BEGIN
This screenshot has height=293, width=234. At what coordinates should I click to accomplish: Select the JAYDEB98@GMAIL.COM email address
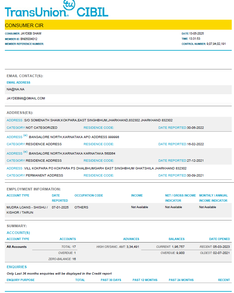pyautogui.click(x=26, y=98)
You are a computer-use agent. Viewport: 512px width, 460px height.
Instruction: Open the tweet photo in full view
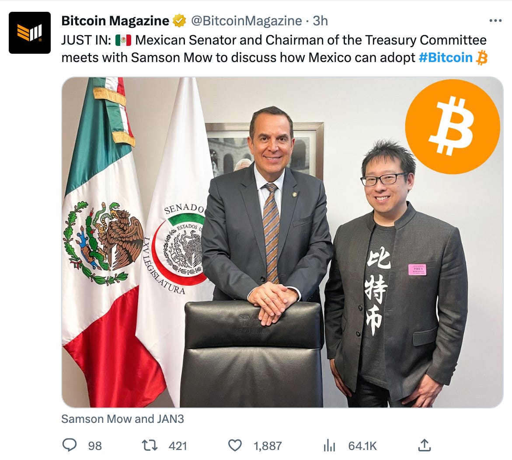point(282,242)
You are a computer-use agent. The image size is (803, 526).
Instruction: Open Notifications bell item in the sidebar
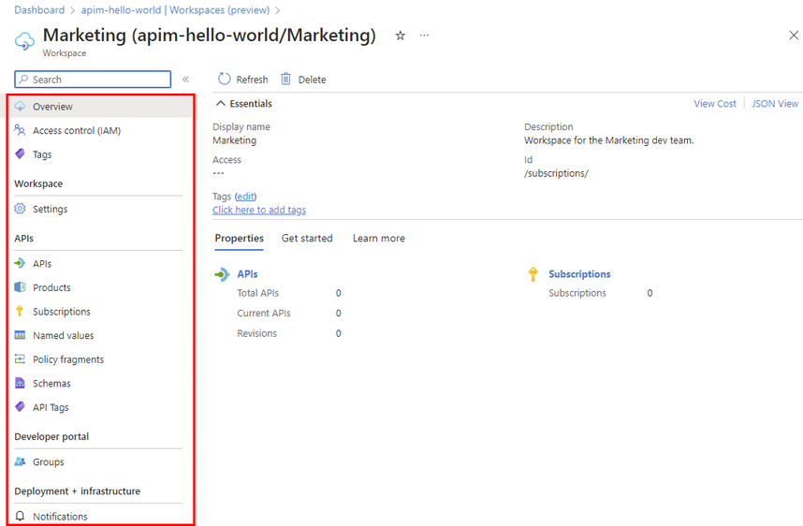click(x=60, y=517)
END
Out of the records above, pull the lines that include the word "computer".

◆ **Response for this exercise**
You are a computer-use agent. Viewport: 512px width, 460px height.
You are a computer-use agent. The image size is (803, 526).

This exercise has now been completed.